*Task to carry out*.
There is one span to output from the data below: the lines starting at the line with "info@touch.com.ua (60, 1897)" and ending at the line with "Одежда, обувь и аксессуары (128, 1269)". Output it exactly, ends included, nothing more.

*Dataset records*.
•••••
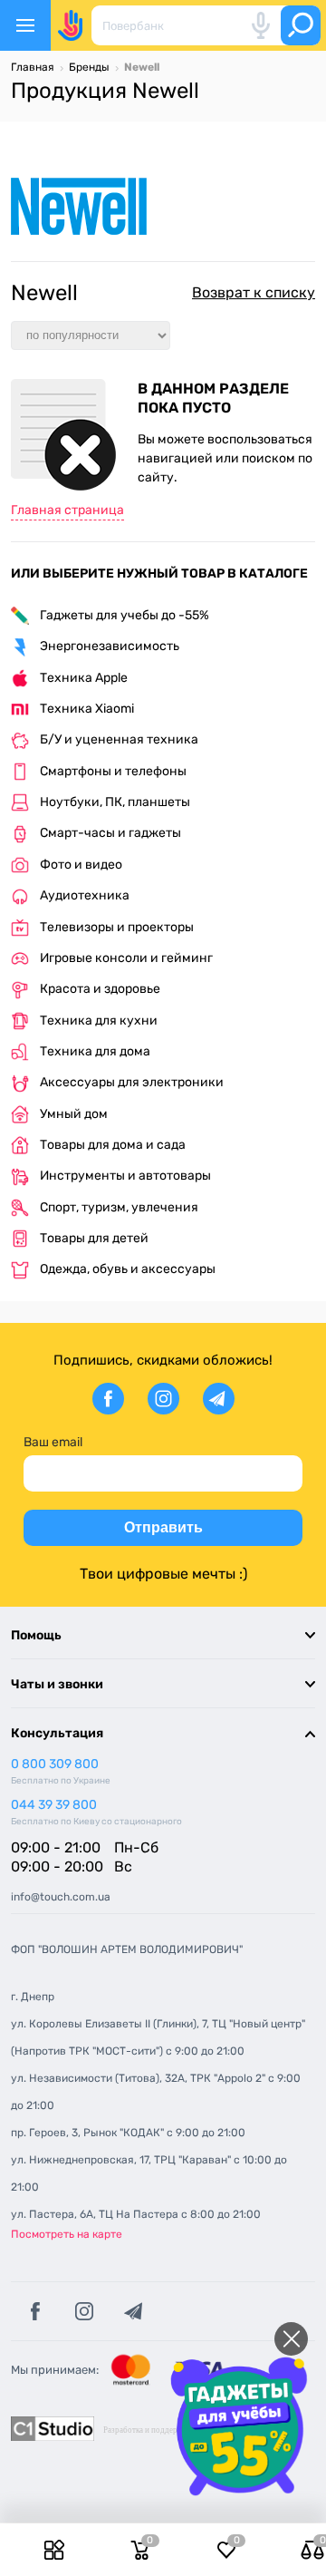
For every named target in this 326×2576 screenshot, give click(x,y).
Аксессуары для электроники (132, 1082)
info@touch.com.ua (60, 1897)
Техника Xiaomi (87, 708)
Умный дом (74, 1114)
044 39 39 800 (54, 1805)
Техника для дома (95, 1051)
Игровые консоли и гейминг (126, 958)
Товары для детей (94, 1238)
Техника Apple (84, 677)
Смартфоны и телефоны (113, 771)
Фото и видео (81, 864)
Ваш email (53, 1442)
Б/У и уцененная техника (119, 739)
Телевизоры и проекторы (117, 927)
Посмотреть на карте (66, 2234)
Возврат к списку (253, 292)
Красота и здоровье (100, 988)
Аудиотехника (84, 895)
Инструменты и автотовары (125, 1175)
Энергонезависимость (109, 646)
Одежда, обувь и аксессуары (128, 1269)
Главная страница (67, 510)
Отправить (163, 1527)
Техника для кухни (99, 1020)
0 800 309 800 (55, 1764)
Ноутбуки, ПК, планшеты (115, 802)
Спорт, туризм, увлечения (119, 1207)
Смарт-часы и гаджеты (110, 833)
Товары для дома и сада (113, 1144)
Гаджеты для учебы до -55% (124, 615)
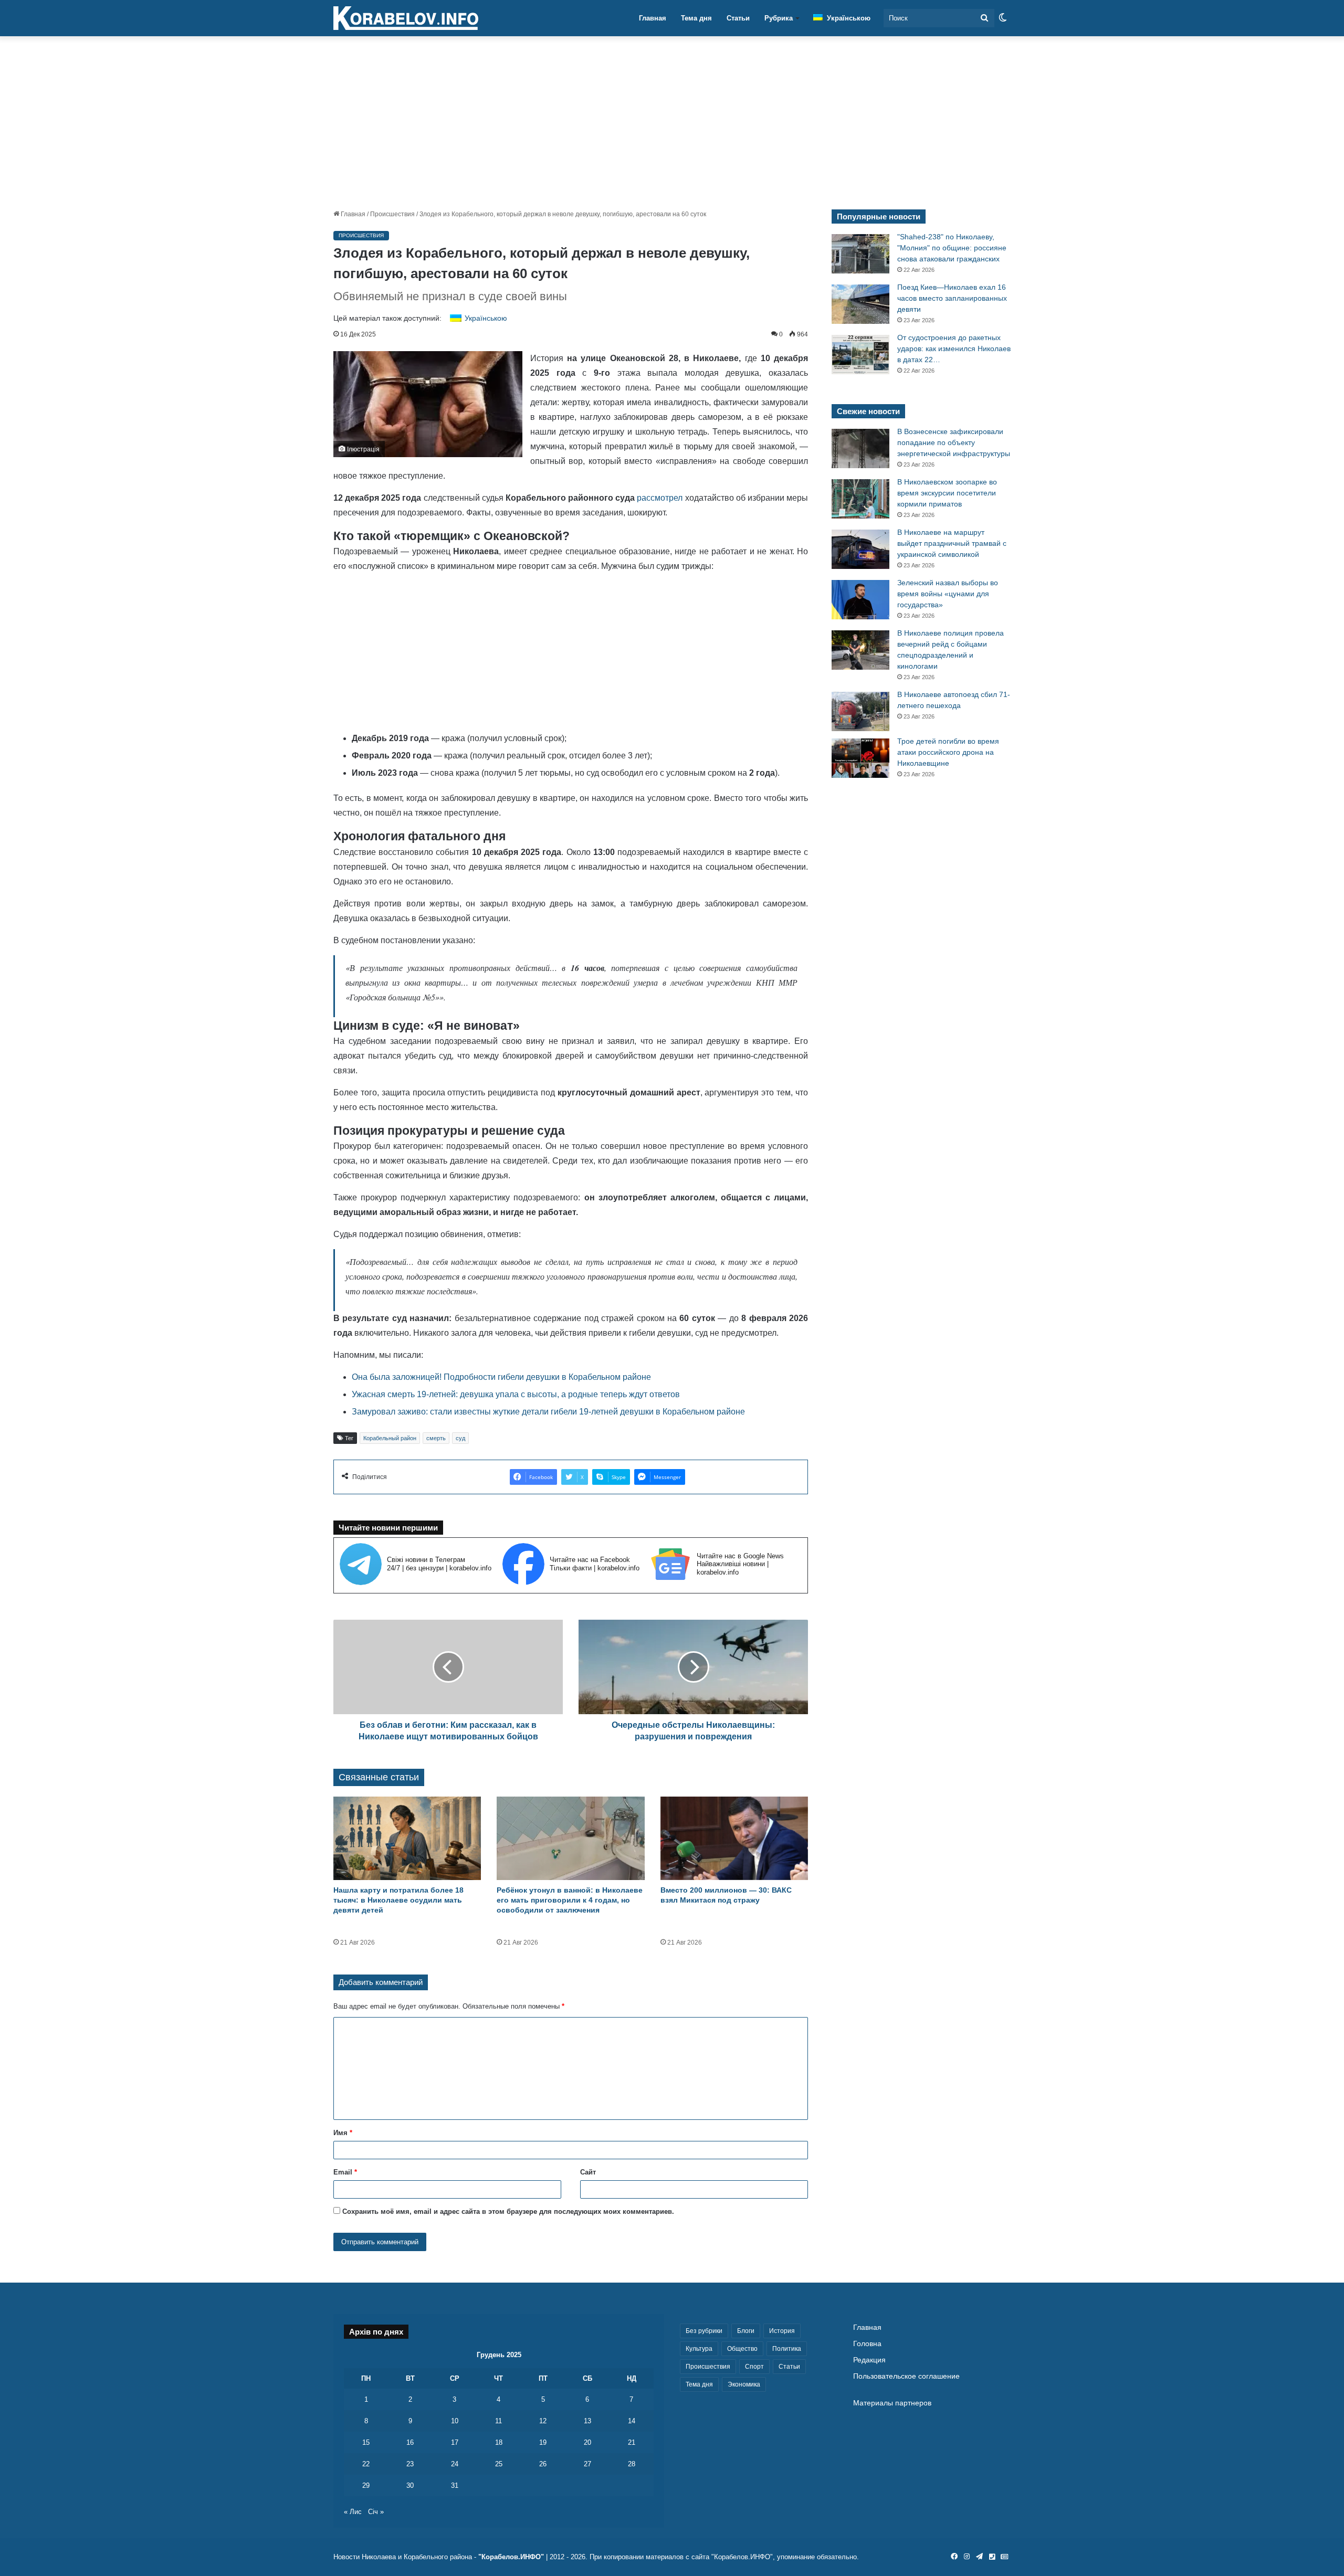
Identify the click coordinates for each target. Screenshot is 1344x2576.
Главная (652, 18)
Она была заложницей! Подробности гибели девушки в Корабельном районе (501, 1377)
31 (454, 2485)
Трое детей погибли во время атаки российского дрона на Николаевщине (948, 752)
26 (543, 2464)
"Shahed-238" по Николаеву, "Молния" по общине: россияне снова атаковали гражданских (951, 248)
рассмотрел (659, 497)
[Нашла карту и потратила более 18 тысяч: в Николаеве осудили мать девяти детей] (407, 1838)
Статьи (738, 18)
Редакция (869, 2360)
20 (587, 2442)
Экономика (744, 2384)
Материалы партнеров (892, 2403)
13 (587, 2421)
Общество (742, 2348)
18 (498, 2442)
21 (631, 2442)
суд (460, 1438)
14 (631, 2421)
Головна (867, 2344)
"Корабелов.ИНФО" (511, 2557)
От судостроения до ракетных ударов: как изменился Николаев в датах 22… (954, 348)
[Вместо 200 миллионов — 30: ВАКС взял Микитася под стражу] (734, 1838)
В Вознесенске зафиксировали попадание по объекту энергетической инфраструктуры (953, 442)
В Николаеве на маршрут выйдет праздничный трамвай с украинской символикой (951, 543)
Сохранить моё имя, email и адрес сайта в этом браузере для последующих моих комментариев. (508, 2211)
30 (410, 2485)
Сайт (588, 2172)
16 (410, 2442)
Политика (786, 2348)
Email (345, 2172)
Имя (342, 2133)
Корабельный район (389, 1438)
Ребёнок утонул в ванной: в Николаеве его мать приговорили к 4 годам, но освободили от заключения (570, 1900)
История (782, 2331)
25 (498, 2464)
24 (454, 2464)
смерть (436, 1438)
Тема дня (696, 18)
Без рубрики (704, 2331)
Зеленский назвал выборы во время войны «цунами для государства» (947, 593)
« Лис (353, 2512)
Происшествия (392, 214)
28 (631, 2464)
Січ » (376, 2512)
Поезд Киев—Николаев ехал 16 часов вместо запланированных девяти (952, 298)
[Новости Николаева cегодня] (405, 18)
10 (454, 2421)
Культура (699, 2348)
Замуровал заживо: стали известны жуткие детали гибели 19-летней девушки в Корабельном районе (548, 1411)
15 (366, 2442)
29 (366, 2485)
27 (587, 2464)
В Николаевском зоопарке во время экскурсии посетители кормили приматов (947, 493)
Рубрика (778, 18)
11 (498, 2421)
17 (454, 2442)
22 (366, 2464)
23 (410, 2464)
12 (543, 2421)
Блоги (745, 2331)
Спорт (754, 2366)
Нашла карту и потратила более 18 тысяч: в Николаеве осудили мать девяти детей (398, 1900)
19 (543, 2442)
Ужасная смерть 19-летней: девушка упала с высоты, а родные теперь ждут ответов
•••••
*Result for this task*.
info@touch.com.ua (60, 1897)
Техника Xiaomi (87, 708)
Умный дом (74, 1114)
044 39 39 800 (54, 1805)
Техника для дома (95, 1051)
Игровые консоли и гейминг (126, 958)
Товары для детей (94, 1238)
Техника Apple (84, 677)
Смартфоны и телефоны (113, 771)
Фото и видео (81, 864)
Ваш email (53, 1442)
Б/У и уцененная техника (119, 739)
Телевизоры и проекторы (117, 927)
Посмотреть на карте (66, 2234)
Возврат к списку (253, 292)
Красота и здоровье (100, 988)
Аудиотехника (84, 895)
Инструменты и автотовары (125, 1175)
Энергонезависимость (109, 646)
Одежда, обувь и аксессуары (128, 1269)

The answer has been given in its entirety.